Segment Start: INFORMATION SUPPLIED

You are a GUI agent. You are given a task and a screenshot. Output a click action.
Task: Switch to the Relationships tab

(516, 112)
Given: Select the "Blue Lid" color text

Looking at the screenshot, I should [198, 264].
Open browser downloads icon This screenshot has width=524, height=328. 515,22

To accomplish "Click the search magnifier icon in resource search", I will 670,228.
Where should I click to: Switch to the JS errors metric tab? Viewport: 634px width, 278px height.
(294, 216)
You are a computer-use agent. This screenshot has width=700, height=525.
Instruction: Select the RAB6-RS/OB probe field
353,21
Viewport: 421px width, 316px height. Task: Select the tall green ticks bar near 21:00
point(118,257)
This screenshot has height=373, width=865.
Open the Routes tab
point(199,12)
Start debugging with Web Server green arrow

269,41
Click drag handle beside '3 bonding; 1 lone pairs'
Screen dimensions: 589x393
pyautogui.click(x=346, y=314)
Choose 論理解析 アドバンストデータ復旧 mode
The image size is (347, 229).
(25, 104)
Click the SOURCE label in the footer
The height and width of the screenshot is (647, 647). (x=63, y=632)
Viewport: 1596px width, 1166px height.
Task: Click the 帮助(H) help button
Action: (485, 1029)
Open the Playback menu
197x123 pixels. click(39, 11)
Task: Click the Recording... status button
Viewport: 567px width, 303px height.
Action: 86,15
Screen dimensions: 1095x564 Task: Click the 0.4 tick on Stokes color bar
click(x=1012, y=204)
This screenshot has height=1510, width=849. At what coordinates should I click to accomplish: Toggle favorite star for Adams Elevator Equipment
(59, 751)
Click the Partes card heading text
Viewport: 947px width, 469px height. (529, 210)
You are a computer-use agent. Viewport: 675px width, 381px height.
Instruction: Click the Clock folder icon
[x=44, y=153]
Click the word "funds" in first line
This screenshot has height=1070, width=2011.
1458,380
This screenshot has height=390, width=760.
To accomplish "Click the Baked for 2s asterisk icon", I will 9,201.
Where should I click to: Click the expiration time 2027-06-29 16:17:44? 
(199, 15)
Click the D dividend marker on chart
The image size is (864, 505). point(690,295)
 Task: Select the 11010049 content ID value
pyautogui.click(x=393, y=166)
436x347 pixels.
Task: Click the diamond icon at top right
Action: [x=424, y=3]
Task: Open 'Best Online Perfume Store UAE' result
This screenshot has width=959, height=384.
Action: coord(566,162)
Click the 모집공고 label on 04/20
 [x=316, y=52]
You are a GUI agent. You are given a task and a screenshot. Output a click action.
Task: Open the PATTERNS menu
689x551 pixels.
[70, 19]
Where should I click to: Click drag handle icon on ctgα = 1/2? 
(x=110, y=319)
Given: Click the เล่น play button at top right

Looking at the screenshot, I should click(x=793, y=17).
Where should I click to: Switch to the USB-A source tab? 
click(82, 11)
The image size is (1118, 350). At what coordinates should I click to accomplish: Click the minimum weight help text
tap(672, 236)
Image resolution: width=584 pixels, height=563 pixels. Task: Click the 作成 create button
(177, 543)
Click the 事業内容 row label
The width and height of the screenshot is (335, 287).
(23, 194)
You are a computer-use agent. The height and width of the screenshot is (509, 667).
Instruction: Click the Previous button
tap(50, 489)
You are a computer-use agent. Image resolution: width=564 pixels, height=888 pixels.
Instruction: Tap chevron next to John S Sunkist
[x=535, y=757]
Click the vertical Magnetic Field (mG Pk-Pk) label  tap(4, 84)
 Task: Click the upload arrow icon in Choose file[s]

Segment End: INFORMATION SUPPLIED

REQUIREMENT: Copy every line of the listing that contains the word "Choose".

REPLY:
Choose 論理解析 アドバンストデータ復旧 mode
 Task: Click the upload arrow icon in Choose file[s]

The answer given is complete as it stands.